In 2007, one of the most important deals on the FMCG market in Ukraine was concluded, worth US$678 million. PepsiCo acquired the largest juice producer, Sandora. This provided opportunities to develop production in Ukraine and establish the processing of seasonal vegetables and fruits through further investments. In 2008, the production of Lipton Iced Tea beverages began at Sandora's factory in the village of Meshkovo-Pohorilove near Mykolaiv. In 2009–2010, the company started producing Pepsi and 7UP. In 2014, the company launched a snack line for the production of Xpycteam crisps and started producing Mirinda. In 2019, the company's production facilities started producing Lay's crisps.
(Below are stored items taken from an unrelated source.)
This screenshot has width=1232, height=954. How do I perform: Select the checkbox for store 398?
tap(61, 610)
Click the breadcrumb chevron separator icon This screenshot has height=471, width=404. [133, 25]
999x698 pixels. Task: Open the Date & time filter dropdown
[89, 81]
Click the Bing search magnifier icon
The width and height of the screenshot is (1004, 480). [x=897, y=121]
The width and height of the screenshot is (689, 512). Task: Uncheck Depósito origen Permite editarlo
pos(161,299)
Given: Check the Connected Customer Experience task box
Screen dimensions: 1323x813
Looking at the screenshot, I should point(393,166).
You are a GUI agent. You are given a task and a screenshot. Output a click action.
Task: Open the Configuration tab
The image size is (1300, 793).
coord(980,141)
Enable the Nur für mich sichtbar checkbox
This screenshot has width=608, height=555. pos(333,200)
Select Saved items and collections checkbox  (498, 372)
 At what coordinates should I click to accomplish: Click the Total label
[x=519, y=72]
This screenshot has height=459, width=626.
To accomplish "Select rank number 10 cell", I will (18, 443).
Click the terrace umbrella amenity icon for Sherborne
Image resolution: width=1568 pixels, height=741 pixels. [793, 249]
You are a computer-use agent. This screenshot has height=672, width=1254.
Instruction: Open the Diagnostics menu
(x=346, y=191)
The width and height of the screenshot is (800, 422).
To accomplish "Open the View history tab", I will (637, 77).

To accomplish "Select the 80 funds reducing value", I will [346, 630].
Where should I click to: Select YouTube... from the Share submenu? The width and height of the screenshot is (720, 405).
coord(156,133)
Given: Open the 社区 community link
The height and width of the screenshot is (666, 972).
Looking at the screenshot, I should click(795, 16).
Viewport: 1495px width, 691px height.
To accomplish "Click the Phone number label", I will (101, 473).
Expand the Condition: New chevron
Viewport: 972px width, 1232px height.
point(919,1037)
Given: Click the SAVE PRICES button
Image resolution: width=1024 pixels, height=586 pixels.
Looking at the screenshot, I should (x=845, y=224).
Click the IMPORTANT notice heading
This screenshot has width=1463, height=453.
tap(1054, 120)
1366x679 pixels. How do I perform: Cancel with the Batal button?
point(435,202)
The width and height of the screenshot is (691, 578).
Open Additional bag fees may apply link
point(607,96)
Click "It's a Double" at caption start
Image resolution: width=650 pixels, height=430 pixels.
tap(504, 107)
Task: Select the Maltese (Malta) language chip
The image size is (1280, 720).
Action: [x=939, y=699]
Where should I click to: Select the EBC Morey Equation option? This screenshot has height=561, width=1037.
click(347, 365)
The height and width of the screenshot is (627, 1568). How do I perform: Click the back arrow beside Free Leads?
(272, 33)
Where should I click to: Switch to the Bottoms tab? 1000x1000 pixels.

After the start of the Russian invasion of Ukraine on 24 February 2022, Pepsi halted the production of Sandora at its facilities in Mykolaiv Oblast due to security reasons. During this time, it was reported by the Mayor of Mykolaiv, Oleksandr Senkevych, that the Sandora factory had been looted and that there needed to be an increase in security. During the ensuing Battle of Mykolaiv, the production facilities of Sandora received a lot of damage due to Russian shelling. Production of Sandora resumed at the end of 2022, but only in Romania and Poland, and not domestically in Ukraine. During this time, the share of the market for Sandora fell as domestic producers like Vitmark and Halitsia became more popular.

Production finally returned domestically in May 2023, but four production lines were transferred from Mykolaiv to Vyshneve in Kyiv Oblast. Production had earlier partially resumed in March 2023. At the time, Sandora confirmed they would gradually restore their full range from before the invasion, like their pomegranate, multivitamin, and cherry varieties, but that it would take some time.